Jung-Hyun Kim,1 Melody C. Baddoo,2 Eun Young Park,1 Joshua K. Stone,1 Hyeonsoo Park,3 Thomas W. Butler,1 Gang Huang,4,5 Xiaomei Yan,4,5 Florencia Pauli-Behn,6 Richard M. Myers,6 Ming Tan,1 Erik K. Flemington,2 Ssang-Taek Lim,3 and Eun-Young Erin Ahn1,3,*
1Mitchell Cancer Institute, University of South Alabama, Mobile, AL 36604, USA
2Tulane Cancer Center, Tulane University, New Orleans, LA 70112, USA
3Department of Biochemistry and Molecular Biology, College of Medicine, University of South Alabama, Mobile, AL 36688, USA
4Division of Pathology, Cincinnati Children’s Hospital Medical Center, Cincinnati, OH 45229, USA
5Division of Experimental Hematology and Cancer Biology, Cincinnati Children’s Hospital Medical Center, Cincinnati, OH 45229, USA
6HudsonAlpha Institute for Biotechnology, Huntsville, AL 35806, USA
*Correspondence : Eun-Young Erin Ahn
Summary
Dysregulation of MLL complex-mediated histone methylation plays a pivotal role in gene expression associated with diseases, but little is known about cellular factors modulating MLL complex activity.

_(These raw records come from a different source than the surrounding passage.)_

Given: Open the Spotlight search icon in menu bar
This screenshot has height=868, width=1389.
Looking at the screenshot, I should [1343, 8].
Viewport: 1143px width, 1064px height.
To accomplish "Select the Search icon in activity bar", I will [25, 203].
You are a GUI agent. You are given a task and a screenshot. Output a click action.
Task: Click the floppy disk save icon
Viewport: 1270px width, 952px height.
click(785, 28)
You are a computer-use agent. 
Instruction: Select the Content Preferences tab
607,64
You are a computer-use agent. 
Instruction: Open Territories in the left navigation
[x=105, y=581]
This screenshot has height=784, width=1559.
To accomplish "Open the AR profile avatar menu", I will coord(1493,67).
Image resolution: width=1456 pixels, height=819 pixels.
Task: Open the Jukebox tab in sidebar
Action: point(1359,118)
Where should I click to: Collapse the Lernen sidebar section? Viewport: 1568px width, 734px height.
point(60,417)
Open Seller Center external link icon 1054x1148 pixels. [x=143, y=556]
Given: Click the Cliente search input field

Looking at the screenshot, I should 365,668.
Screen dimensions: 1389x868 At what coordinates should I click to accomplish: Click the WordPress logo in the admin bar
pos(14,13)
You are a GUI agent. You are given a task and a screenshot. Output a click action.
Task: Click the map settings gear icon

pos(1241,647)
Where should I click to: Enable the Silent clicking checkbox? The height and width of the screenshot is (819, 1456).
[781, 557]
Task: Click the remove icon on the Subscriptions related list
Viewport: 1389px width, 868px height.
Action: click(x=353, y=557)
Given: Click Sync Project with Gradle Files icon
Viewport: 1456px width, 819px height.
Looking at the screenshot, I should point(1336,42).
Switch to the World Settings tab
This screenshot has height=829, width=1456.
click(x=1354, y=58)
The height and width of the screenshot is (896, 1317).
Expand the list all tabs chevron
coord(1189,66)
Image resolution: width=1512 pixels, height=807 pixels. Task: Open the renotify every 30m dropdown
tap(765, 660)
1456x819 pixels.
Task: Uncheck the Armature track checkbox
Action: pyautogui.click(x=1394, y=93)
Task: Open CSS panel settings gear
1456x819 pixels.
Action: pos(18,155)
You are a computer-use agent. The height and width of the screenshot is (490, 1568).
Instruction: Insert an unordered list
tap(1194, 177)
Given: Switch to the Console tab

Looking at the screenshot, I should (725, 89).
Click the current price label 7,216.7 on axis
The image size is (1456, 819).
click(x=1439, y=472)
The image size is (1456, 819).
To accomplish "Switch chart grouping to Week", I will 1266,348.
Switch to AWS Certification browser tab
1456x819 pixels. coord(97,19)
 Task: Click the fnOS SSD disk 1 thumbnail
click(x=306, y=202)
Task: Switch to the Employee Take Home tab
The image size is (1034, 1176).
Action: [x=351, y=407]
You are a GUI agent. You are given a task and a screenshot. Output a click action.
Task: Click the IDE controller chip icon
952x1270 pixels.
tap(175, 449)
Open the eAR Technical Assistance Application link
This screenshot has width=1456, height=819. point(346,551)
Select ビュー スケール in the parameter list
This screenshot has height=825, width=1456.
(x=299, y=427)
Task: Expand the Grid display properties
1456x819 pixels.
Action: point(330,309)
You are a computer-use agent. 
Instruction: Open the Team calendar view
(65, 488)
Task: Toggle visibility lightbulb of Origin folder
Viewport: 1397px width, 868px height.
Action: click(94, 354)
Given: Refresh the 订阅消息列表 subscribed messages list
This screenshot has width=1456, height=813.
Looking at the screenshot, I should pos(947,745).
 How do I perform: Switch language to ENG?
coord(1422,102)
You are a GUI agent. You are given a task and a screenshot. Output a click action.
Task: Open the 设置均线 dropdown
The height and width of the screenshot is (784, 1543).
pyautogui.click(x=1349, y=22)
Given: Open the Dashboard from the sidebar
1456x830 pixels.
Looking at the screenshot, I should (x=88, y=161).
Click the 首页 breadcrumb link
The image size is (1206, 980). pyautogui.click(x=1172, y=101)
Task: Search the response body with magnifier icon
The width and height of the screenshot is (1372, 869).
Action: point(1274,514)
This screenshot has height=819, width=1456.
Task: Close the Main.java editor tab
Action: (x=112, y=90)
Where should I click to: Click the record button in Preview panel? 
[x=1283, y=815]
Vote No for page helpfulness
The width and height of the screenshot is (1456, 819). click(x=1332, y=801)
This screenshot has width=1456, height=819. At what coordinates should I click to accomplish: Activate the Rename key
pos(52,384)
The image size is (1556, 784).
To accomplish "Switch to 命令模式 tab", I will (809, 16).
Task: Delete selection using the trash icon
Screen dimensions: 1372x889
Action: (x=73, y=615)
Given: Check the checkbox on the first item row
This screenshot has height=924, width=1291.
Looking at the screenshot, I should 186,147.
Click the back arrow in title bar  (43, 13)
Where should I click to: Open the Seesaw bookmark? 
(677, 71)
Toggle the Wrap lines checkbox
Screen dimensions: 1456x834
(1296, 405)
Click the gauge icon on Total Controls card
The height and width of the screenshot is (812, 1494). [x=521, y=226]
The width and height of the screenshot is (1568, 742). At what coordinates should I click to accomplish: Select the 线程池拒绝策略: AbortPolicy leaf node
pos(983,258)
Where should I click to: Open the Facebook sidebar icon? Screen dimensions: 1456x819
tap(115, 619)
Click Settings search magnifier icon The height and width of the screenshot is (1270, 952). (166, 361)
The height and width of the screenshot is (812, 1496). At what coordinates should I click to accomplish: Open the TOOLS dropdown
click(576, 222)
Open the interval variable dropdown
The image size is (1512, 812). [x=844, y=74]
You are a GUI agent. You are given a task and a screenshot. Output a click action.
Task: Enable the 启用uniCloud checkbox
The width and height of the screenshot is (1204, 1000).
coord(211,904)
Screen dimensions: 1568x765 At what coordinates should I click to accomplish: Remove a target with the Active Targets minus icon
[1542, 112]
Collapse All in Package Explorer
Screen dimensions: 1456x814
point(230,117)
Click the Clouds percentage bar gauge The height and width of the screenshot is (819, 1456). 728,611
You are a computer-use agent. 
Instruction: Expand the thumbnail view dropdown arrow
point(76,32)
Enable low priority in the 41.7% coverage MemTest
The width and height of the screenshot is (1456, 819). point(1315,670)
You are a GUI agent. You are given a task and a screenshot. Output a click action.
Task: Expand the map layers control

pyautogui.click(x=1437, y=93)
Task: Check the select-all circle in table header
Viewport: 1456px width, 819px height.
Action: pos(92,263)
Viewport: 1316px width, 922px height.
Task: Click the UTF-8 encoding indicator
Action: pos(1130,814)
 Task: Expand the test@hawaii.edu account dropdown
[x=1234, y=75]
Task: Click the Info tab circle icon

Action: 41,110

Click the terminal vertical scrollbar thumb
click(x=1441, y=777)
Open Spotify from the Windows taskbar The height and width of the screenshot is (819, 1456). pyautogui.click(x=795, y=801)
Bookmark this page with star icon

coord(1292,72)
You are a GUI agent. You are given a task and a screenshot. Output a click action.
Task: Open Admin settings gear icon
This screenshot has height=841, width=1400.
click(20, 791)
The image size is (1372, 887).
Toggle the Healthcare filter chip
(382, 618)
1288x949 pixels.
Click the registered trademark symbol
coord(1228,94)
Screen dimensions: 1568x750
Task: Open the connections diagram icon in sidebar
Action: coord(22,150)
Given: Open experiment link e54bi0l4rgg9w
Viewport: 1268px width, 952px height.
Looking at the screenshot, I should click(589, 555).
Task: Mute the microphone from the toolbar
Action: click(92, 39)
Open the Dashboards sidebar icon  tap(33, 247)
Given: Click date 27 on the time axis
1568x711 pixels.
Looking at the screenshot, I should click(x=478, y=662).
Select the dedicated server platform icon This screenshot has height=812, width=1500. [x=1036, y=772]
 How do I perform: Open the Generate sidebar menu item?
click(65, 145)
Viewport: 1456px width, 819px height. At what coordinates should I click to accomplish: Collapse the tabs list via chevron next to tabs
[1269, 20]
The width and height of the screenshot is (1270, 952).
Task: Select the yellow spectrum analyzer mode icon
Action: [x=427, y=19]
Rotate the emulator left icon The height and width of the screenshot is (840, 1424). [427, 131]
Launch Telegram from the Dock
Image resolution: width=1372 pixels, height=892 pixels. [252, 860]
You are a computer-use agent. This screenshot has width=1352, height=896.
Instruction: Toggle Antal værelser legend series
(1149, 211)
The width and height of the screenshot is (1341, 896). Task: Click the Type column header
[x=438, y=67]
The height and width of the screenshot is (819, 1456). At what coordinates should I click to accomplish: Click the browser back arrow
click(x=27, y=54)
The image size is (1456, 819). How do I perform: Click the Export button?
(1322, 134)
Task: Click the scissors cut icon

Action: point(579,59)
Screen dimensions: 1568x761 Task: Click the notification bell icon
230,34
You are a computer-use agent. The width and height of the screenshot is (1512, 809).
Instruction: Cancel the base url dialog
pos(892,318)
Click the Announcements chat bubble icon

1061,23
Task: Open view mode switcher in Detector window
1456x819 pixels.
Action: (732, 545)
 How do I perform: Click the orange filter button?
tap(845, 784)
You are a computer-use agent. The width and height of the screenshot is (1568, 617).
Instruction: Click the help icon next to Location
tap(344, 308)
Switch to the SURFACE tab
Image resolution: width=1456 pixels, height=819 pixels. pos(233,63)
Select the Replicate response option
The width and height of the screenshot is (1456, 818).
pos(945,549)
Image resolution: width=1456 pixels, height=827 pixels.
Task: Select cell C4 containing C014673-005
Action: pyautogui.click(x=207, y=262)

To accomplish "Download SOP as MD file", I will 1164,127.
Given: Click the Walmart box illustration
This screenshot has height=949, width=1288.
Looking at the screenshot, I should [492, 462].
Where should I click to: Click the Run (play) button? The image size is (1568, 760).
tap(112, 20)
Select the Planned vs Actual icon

Here, we report that SON, previously known as an RNA splicing factor, controls MLL complex-mediated transcriptional initiation. SON binds to DNA near transcription start sites, interacts with menin, and inhibits MLL complex assembly, resulting in decreased H3K4me3 and transcriptional repression. Importantly, alternatively spliced short isoforms of SON are markedly upregulated in acute myeloid leukemia. The short isoforms compete with full-length SON for chromatin occupancy but lack the menin-binding ability, thereby antagonizing full-length SON function in transcriptional repression while not impairing full-length SON-mediated RNA splicing. Furthermore, overexpression of a short isoform of SON enhances replating potential of hematopoietic progenitors. Our findings define SON as a fine-tuner of the MLL-menin interaction and reveal short SON overexpression as a marker indicating aberrant transcriptional initiation in leukemia.